College Student lives with Common Variable Immune Deficiency (CVID)

Young woman with Dr. Collins

During her junior year of college at The University of the South, Ezmee Hutton felt like she was coming down with a bad case of the flu, but when her symptoms didn’t go away, she saw doctors in Tennessee and at the University of Virginia and was diagnosed with an immune system disorder called Common Variable Immune Deficiency (CVID) and was referred to the NIH.

People with CVID have low levels of several of the proteins (antibodies) that helps them fight infections. It is a random genetic mutation that leaves them open to recurrent infections in their ears, sinuses and respiratory system, and increases their risk of digestive disorders, blood disorders and cancer. Ezmee drives up to the NIH every 3-4 weeks from Ruckersville, Virginia for treatment at the NIH Clinical Center. She receives an infusion of immunoglobulins (called IVIG) and is regularly monitored for lesions in her brain and lungs that are caused by the disease.

Ezmee finished her college degree and now works as an Assistant Retail Planner at the corporate offices of Plow and Hearth, she also is a nanny for a four-year-old girl. She often comes to The Inn with her mom (also named Ezmee), making the three-hour trip to NIH after a long day of work.

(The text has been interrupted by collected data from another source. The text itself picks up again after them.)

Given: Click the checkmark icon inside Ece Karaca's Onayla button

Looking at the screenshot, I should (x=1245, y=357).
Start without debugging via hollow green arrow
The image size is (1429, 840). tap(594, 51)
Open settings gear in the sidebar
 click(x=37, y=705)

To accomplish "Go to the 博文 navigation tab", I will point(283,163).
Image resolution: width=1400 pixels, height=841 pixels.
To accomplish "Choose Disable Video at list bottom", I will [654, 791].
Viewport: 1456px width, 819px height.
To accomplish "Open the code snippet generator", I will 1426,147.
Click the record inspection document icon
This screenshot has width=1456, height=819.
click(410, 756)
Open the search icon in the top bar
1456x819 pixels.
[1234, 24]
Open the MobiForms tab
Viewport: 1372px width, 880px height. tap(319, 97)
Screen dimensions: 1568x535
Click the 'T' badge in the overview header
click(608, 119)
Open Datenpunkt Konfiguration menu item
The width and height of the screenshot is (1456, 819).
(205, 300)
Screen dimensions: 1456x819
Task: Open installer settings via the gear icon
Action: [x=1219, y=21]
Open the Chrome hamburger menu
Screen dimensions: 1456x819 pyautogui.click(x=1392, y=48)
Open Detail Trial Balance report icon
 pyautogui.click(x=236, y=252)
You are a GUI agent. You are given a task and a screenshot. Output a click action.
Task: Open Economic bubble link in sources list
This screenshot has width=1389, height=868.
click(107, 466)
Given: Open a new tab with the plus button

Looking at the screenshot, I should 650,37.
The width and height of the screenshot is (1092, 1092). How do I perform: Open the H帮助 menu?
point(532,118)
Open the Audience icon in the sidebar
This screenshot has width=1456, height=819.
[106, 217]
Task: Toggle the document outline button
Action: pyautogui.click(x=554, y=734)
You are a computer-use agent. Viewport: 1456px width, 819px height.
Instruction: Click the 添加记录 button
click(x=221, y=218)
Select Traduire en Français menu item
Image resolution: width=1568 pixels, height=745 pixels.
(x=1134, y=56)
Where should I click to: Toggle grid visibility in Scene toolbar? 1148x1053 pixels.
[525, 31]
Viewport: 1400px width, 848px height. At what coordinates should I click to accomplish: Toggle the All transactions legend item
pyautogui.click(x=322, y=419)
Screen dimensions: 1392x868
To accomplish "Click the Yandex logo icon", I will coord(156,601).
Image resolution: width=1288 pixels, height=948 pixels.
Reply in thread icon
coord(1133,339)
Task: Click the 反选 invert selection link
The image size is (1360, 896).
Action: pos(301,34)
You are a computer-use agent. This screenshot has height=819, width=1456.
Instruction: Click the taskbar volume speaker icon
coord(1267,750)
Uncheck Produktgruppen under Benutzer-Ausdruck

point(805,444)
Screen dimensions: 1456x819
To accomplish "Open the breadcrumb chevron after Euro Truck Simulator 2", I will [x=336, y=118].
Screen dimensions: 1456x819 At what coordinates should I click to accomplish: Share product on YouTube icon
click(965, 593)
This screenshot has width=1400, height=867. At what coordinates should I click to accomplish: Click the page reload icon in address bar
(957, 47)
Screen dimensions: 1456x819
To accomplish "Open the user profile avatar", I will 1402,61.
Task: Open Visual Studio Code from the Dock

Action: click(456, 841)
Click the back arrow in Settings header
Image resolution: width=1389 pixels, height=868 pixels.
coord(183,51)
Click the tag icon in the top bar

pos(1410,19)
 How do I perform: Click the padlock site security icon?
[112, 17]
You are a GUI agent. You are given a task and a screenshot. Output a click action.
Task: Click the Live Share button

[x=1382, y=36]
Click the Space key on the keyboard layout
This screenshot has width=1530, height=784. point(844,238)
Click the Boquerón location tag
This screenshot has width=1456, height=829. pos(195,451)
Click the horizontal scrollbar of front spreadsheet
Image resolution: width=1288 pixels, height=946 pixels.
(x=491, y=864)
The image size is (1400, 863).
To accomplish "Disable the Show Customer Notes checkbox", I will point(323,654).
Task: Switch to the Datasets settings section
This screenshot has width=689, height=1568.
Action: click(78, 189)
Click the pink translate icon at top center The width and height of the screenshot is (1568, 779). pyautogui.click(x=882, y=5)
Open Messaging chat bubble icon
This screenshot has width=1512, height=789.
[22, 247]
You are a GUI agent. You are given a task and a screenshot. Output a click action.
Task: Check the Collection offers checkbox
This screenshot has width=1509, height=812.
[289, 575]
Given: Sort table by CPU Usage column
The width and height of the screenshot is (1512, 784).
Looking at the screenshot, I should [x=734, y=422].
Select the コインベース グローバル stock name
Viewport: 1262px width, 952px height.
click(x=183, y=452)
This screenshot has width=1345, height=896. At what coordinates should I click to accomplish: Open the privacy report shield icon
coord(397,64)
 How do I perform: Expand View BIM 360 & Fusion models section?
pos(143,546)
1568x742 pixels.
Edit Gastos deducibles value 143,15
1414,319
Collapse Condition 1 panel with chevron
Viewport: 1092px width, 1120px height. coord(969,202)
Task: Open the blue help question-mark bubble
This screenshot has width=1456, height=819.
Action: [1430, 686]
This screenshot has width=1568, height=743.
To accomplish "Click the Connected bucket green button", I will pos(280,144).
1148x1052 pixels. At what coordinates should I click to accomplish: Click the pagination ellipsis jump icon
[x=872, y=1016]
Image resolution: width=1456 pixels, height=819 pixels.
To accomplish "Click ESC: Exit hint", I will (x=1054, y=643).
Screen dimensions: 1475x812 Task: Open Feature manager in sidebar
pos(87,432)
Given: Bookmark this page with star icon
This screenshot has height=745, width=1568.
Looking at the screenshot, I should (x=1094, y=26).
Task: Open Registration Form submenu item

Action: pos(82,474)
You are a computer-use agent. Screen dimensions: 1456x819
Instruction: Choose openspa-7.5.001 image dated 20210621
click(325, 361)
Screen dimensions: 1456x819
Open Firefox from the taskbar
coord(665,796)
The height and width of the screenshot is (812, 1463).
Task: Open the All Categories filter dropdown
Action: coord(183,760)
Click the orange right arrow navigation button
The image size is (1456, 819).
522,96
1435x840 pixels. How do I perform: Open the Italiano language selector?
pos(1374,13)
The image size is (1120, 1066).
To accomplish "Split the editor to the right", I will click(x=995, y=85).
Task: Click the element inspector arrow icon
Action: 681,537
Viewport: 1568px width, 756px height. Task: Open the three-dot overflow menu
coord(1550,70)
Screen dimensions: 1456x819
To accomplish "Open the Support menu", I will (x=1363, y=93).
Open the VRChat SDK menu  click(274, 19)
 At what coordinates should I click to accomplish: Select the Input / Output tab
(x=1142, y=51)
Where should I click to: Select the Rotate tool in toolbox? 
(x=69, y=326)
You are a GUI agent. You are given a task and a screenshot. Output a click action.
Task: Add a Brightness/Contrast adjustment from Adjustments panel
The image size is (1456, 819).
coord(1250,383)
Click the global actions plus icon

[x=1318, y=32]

“When we get in late and we are hungry, we so appreciate the food pantry at The Inn,” says Ezmee. “It’s also such a relief not to worry about spending $200 a night to stay up the road in a hotel. I am still paying back college loans and paying for a car, and have to take unpaid leave from my job to come up here for treatment. I can’t say enough about what a difference it makes for me to be able to stay at The Children’s Inn.”